Source data:
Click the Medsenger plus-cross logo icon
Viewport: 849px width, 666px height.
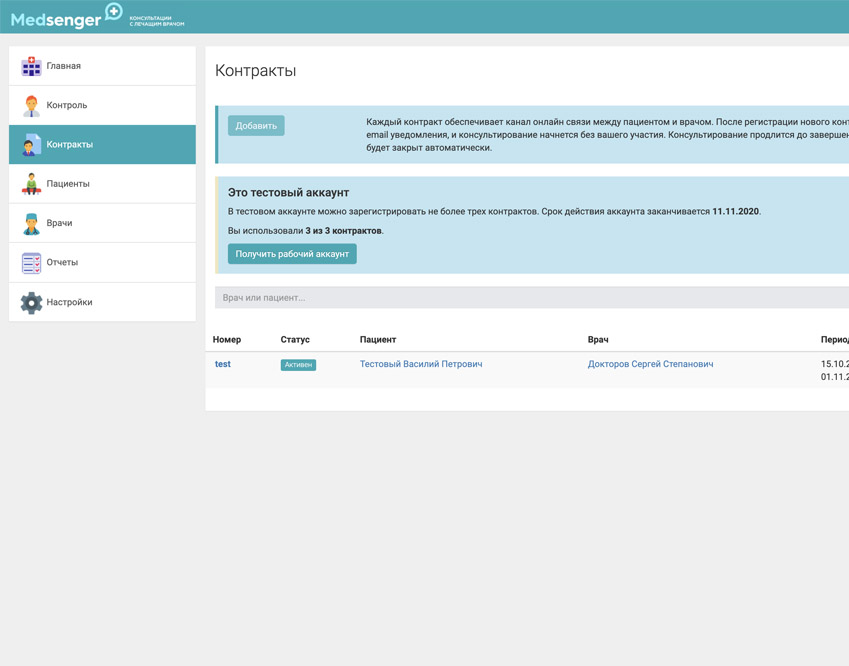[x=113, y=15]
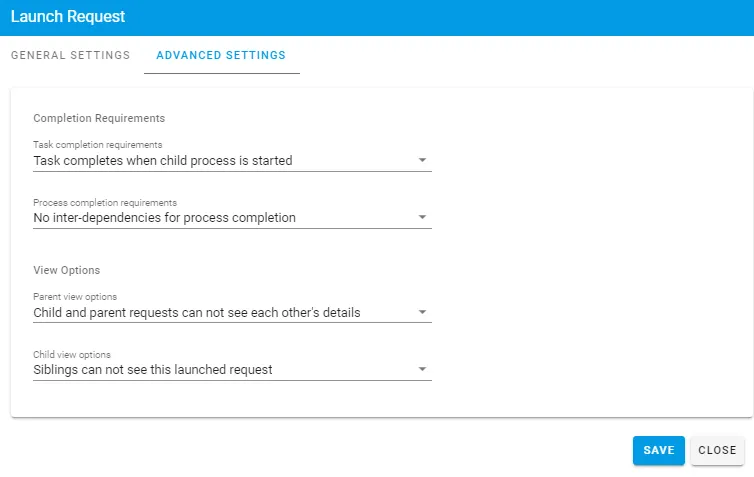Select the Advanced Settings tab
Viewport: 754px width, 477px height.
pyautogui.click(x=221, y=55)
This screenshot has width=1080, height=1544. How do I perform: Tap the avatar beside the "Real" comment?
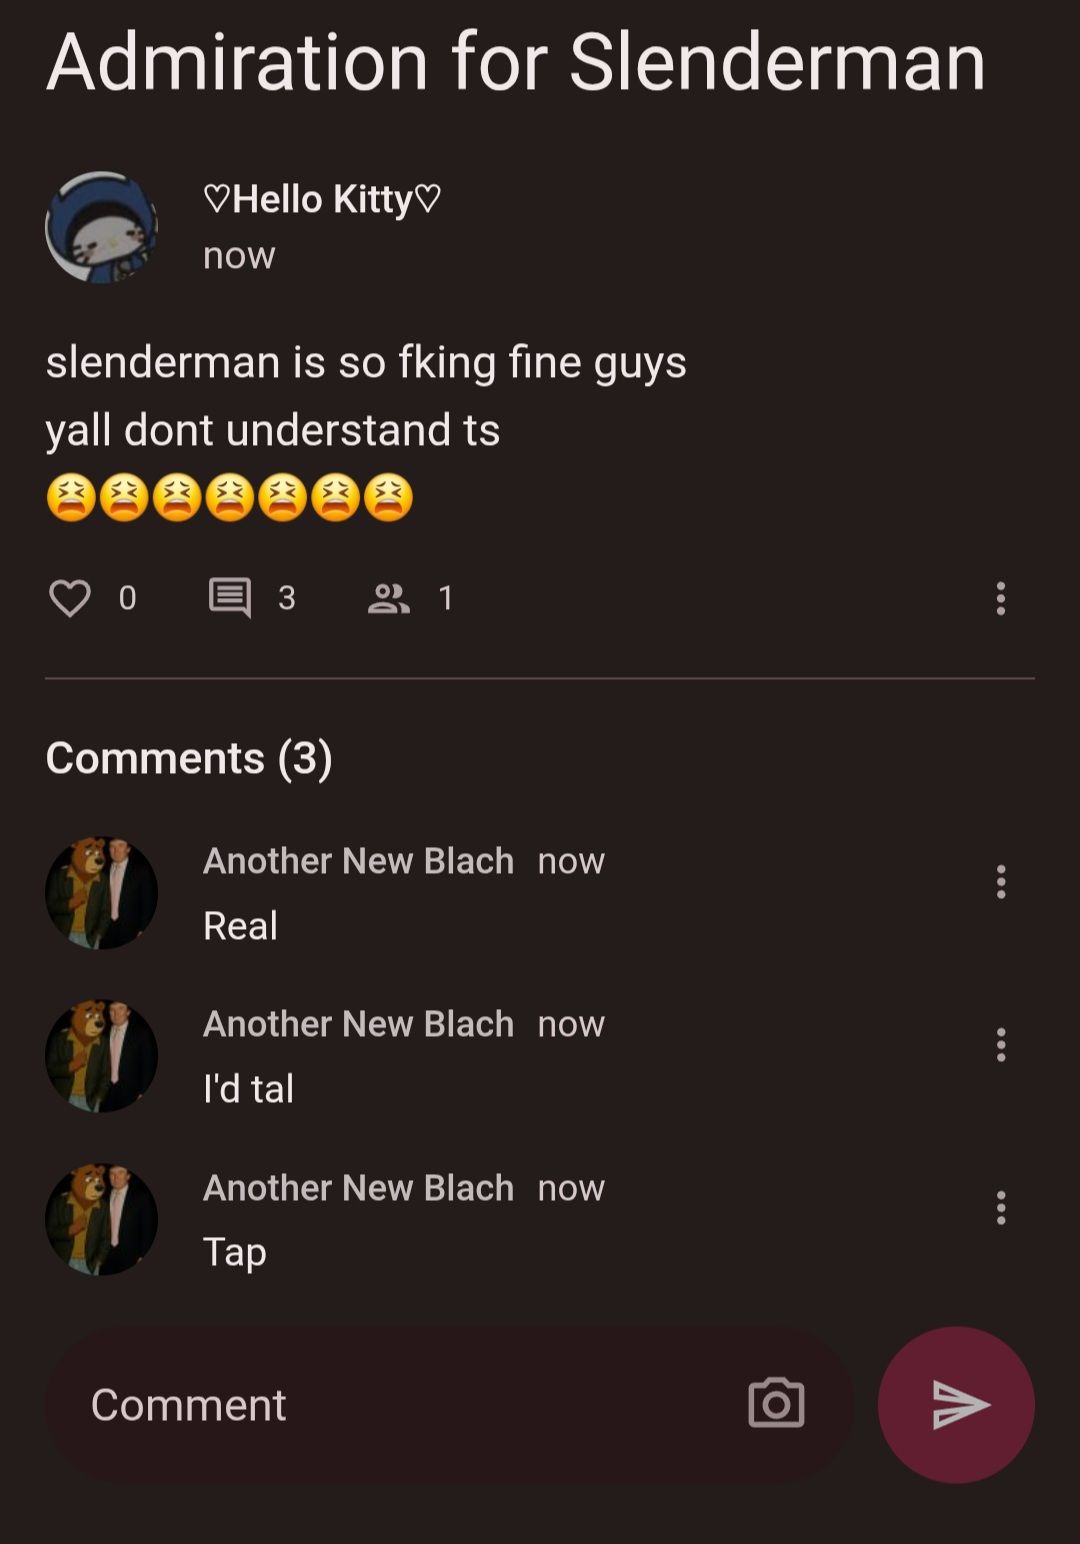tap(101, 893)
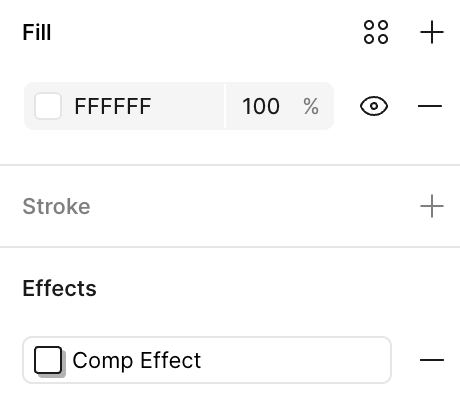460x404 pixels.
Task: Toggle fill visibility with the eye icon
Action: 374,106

Exercise objective: Give back every record above exactly as written, skipping each picture.

Finished exercise:
Click the Medsenger plus-cross logo icon
Viewport: 849px width, 666px height.
[x=113, y=15]
Select the Advanced Settings tab
Viewport: 754px width, 477px height.
pyautogui.click(x=221, y=55)
This screenshot has width=1080, height=1544. How do I perform: Tap the avatar beside the "Real" comment?
tap(101, 893)
460x404 pixels.
Task: Toggle fill visibility with the eye icon
Action: 374,106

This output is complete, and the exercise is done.